Activities:
a – According to the EAL resources text, where will the ESOL materials be kept?
b – Say whether each statement agrees with the EAL resources text, answering yes or no and quoting the words that decide it: (i) The Polish website has interactive grammar games with a Polish translation. (ii) Generic resources will be kept at Library headquarters in Haddington. (iii) The MacMillan Children's Readers come in six levels.

Extracted text:
◆ ◆ ◆ ◆

This is a website produced in Poland with a good variety of resources for vocabulary and grammar. There are interactive grammar games to reinforce patterns and these are accompanied by a Polish translation. A Polish version of the text is also available at the click of a button so it supports bilingualism and would be useful for parents to use at home.
10 Sept 2012
Resources for early readers
The following books have been published by MacMillan
Little Explorers For beginning readers - includes phonics
Young Explorers for developing readers
Exploreres for confident readers
MacMilllan Children's Readers - Six levels - fact and fiction with accompnaying downloadable worksheets and audio
MacMillan Factual Readers - similar to above but with increased demand.
29 June 2012
The End of an Era
Most of the EAL resources have now been reallocated. Generic resources have been donated to schools. ESOL materials will be kept in Musselburgh Grammar School.
Boxes of resources specific to EAL pedagogy, policy and support have been prepared and will be kept at Library headquarters in Haddington.

◆ ◆ ◆ ◆

(Stored data entries)
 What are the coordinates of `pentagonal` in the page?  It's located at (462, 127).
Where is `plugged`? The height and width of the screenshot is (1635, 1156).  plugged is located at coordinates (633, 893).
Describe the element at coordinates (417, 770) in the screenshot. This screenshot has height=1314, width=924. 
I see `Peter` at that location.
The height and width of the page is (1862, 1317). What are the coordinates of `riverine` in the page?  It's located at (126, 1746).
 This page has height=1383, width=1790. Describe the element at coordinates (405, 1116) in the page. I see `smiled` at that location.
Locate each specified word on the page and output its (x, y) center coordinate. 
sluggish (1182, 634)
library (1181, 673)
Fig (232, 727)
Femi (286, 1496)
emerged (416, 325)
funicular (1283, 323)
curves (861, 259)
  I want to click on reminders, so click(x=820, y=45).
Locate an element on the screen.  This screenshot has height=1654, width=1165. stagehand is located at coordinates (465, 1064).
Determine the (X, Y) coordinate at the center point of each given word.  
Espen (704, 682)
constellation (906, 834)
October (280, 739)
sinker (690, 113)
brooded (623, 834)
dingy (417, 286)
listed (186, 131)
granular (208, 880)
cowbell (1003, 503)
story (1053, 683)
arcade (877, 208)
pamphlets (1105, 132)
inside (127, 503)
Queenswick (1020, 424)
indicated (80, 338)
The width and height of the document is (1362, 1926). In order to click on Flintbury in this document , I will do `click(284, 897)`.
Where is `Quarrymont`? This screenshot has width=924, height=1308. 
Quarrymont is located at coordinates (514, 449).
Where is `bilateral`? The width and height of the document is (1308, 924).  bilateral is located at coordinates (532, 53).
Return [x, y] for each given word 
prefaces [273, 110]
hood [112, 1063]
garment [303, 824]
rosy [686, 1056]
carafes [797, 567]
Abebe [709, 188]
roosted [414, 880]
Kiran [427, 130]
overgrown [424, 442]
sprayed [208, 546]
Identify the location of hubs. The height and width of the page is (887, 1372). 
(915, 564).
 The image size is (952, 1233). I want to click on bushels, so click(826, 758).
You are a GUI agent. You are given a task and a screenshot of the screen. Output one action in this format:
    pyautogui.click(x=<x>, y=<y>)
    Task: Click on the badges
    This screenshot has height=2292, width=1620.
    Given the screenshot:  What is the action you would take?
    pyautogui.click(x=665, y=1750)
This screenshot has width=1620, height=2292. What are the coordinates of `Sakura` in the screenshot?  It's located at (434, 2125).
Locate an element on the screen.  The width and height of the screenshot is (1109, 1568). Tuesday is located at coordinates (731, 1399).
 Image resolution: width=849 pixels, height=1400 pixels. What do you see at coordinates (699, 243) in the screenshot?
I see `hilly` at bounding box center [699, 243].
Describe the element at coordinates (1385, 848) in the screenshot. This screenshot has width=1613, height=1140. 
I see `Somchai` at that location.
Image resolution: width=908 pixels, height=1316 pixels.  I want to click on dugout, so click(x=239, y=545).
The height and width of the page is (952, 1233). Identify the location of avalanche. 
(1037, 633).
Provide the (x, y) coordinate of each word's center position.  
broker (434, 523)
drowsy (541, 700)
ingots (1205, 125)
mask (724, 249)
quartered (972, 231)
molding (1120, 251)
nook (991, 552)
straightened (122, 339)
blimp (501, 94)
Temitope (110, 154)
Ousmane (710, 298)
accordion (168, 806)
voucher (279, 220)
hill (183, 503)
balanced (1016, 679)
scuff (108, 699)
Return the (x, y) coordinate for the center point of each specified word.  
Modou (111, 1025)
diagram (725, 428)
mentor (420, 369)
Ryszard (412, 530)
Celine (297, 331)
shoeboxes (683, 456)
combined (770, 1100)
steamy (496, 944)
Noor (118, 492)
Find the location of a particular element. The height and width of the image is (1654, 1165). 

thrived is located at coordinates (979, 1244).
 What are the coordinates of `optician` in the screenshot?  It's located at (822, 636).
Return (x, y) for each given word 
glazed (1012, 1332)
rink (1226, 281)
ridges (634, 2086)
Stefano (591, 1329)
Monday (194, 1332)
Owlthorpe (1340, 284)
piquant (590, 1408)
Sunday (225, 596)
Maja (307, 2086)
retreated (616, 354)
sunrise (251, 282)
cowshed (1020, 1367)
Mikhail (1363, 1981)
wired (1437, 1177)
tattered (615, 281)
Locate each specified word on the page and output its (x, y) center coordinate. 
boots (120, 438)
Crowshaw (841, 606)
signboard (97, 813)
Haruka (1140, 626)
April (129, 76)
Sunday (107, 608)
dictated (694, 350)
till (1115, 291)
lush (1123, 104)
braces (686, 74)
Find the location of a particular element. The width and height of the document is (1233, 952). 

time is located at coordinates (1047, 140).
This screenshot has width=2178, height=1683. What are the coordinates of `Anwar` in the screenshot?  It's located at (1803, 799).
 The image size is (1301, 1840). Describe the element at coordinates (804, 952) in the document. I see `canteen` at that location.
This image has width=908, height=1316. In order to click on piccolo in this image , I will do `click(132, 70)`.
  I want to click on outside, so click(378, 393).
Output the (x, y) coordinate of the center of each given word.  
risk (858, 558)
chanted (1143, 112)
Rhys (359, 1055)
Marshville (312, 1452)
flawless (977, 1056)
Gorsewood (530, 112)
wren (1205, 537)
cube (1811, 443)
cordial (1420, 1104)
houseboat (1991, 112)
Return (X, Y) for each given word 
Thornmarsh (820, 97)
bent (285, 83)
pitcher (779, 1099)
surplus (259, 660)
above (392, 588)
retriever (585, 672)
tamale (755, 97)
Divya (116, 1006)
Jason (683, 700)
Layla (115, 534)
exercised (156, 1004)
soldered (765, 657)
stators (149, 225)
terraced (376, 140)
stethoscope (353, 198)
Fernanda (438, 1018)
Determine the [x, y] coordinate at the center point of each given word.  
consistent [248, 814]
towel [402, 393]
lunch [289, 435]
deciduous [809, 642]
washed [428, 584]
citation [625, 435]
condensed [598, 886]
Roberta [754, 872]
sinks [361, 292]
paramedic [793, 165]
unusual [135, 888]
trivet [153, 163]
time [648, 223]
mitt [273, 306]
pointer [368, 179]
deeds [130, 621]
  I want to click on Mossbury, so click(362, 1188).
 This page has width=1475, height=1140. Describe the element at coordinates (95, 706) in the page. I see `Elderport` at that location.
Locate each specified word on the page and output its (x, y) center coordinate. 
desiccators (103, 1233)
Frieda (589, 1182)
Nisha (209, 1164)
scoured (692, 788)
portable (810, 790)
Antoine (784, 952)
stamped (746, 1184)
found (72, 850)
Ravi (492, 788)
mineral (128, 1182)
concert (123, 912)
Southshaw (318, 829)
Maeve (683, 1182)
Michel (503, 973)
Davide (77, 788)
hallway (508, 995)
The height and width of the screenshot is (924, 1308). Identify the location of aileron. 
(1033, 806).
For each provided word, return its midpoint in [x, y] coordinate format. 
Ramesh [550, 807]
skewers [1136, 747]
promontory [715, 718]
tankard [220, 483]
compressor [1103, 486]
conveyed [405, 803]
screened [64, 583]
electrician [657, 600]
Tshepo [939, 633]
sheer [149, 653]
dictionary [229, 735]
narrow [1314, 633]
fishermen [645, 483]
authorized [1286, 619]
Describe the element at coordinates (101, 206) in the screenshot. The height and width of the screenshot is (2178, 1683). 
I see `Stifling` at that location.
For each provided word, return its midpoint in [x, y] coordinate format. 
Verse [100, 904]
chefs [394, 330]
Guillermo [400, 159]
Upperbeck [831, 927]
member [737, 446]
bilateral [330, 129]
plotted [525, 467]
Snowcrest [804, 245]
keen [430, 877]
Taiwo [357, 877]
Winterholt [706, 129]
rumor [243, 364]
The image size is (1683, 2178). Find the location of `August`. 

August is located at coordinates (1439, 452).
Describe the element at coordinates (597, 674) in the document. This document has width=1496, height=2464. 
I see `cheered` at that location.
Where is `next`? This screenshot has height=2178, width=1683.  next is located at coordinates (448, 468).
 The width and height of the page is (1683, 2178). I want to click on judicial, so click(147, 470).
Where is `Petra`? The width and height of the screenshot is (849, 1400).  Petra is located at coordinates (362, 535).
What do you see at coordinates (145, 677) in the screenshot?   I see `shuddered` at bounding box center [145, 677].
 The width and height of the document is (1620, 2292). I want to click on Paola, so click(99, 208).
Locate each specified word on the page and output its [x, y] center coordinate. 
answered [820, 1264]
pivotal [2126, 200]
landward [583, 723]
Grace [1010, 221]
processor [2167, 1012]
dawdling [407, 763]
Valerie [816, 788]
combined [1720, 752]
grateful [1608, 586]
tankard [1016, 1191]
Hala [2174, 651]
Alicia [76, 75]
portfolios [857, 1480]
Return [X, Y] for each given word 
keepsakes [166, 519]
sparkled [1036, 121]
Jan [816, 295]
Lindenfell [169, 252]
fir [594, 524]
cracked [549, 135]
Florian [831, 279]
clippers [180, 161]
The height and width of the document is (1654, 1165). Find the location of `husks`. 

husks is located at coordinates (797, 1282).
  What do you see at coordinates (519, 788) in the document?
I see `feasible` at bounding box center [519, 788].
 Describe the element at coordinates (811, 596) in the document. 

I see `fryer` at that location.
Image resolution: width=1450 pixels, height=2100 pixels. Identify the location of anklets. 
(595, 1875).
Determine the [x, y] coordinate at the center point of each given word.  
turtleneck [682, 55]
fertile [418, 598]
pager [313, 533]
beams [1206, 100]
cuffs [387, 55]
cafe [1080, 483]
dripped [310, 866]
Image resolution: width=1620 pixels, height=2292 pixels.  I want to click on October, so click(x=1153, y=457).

◆ ◆ ◆ ◆

Responses:
a – In Musselburgh Grammar School.

b –
(i) Yes: "There are interactive grammar games to reinforce patterns and these are accompanied by a Polish translation."
(ii) No: "Generic resources have been donated to schools."
(iii) Yes: "Six levels - fact and fiction"